For learning about environments, I can highly recommend ‘Modern Julia Workflows’

Probably the next step is to then split the definitions out into your own local package (see next section in the link above). That gives you greater reusability and let’s you benefit from precompilation more.

Thank you, yeah I’ll look into that.
My background’s mostly mathematical, not computational, so it’s a bit hard doing things from scratch in a language I never tried until last week. Since posting this I picked up at least 1 more embarrassing mistake I did in that code besides what you just pointed out, and probably still missed 20 others.

I was mostly reading bits and pieces of tutorials and documentation and trying to implement stuff, just to get something actually done and a lay of the land on what I need to learn more deeply.

Thank you for your advice!

Thank you for your advice!

Yeah I went for memoization because when I used allocating operations (* in this case), the sampling was very slow and had a ton of allocations. Essentially, the calculations in bvmul and its corresponding rrule pullback need to happen a lot of times, as fast as possible, so I do want to avoid allocations as much as I can. Especially given that the size of the arrays involved grow with the size of data, n.

Since the banded matrix doesn’t change during sampling, and the array sizes of the calculation result and relevant gradient don’t change, I wanted to cache them. Also because I don’t want to use global variables for this…

With the memoization it’s running faster somehow, but still a lot of allocations, and still only half as fast as the same model implemented in PyMC. Plus a bunch of lock conflicts, although the inference result itself looks OK.
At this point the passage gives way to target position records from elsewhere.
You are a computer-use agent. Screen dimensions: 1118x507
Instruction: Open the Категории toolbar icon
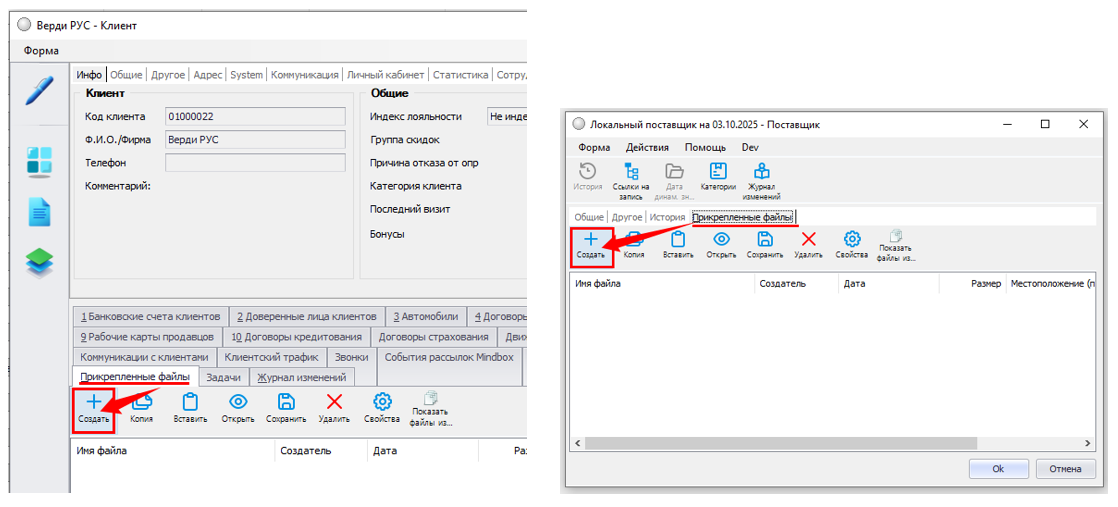click(x=718, y=176)
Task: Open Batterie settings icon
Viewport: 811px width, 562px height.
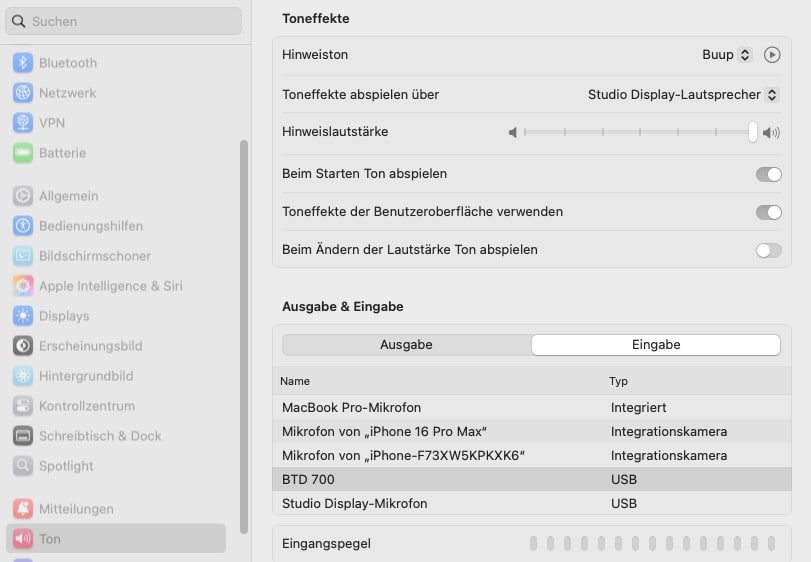Action: pyautogui.click(x=23, y=153)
Right now I’m thinking of still caching things, but going through the documentation more deeply first and learning how to do it in a thread-safe way. Maybe create a different struct entirely for everything that holds the “cached” stuff…

Could you try disabling the MCMC progress bar and see if that helps?

The only other immediate thing I’d suggest would be to try with a different AD backend (seems like from the commented out bits of code you’ve already looked into this…?). Compiled ReverseDiff is usually pretty good but not always the best. And for NUTS, the speed of gradient evaluation is pretty much going to be the most important factor in determining performance.

I was thinking of using Enzyme eventually? I read that it’s very fast. But Enzyme seems to require a whole bunch of coding “best practices” in order to work, which I still need to learn a lot about. So, I settled on first getting things working as well as I can with ReverseDiff, and only then see about migrating to Enzyme.

Also, the lock conflicts still happen with the progress bar disabled, I think it’s just because I memoized cache in the most cursed thread-unsafe way imaginable

Thank you for your advice, please tell me if you catch any other mistakes or possible improvements!

Alright. I think I agree with @abraemer I would not bother with the caching here. A global variable is not all that bad, you can also declare it as const if it is indeed immutable.

Alternatively, you can pass it as an argument into the model function and then thread it through the constructors, so that within the model body it’s a local variable.

Each time you evaluate the model it has to call jointGRW(...) and that means reading from the cache, and the AD backend has to differentiate through all of that memoisation code as well.